Hello and welcome slick, in answer to your question if the RKP or control is damaged then if wired correctly the external siren will still function for it's 15 minute period. The dialler can be housed totally separate from the controls and with it's own power supply.

Nothing is foolproof to a sufficiently talented fool.


Posted

Thanks guys. I wanted to know if anyone has had any experience and if this is the case with all remote keypads wether it is a texecom or scantronic etc. We are just interested to know the consequenses of someone tampering with the keypad in an extreme way.

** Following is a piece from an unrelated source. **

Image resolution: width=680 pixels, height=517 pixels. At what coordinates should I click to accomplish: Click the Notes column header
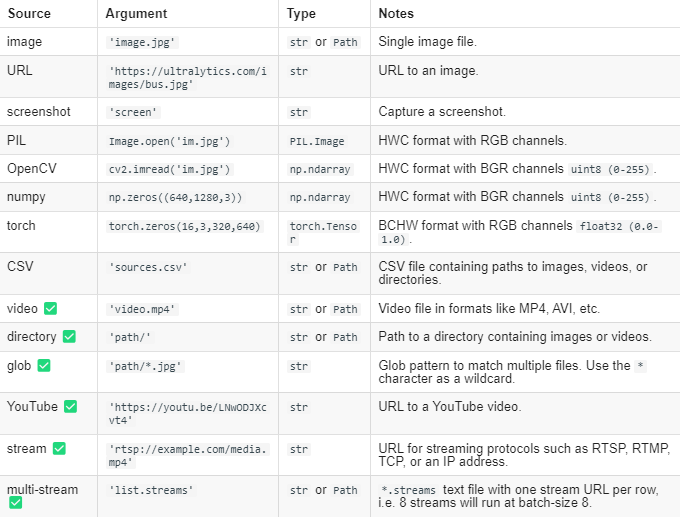pos(396,13)
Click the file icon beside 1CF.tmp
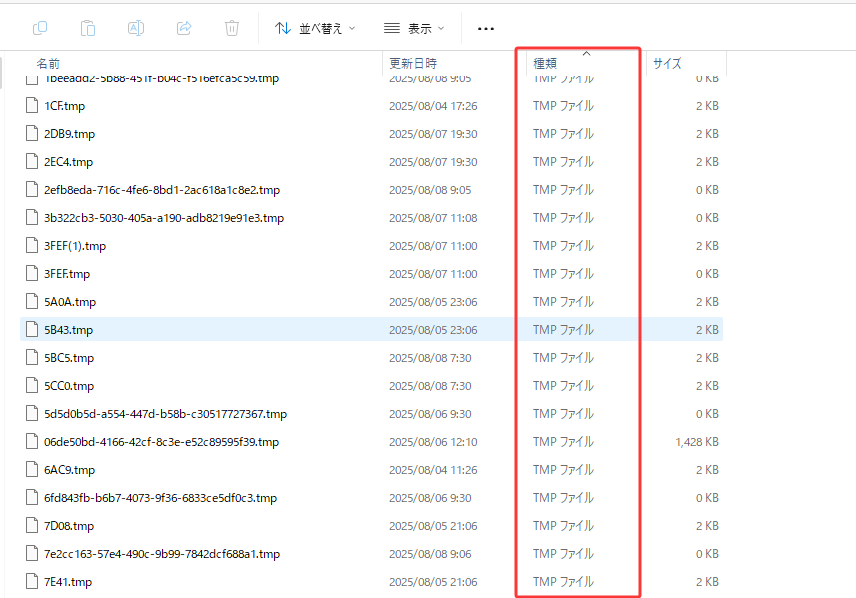856x598 pixels. 31,105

Also what external power supply would you recommend for the standard dialler (its called sd1+) and would this be connected permanantly to the mains?

Thankyou very much.

Slick

Posted

If an alarm is fitted to a standard, you can belt any of the controls, keypad's & sensors off the wall, put the wiring out /short it together & the external bell will ring for a maxium off 20 mins.

Nobody responding to the alarm? Get a monitored alarm with police / patrol & keyholder response.

Posted

We've all seen this situation happen before.

If there is any short on the keypad, it should simply blow a fuse in the main control that only fuses the keypads. Therefore, the detection equipment and the bell / dialler should still operate. Obvioulsy, if the main control panel is damaged then fuses are irrelevant.

Even if the entire system is killed inside, the bell outside should still sound out using its own backup battery. If this didn't happen then chances are its not been serviced properly. As the others have suggested, by the sounds of it, this sort of site should have a monitored system installed by an approved installer.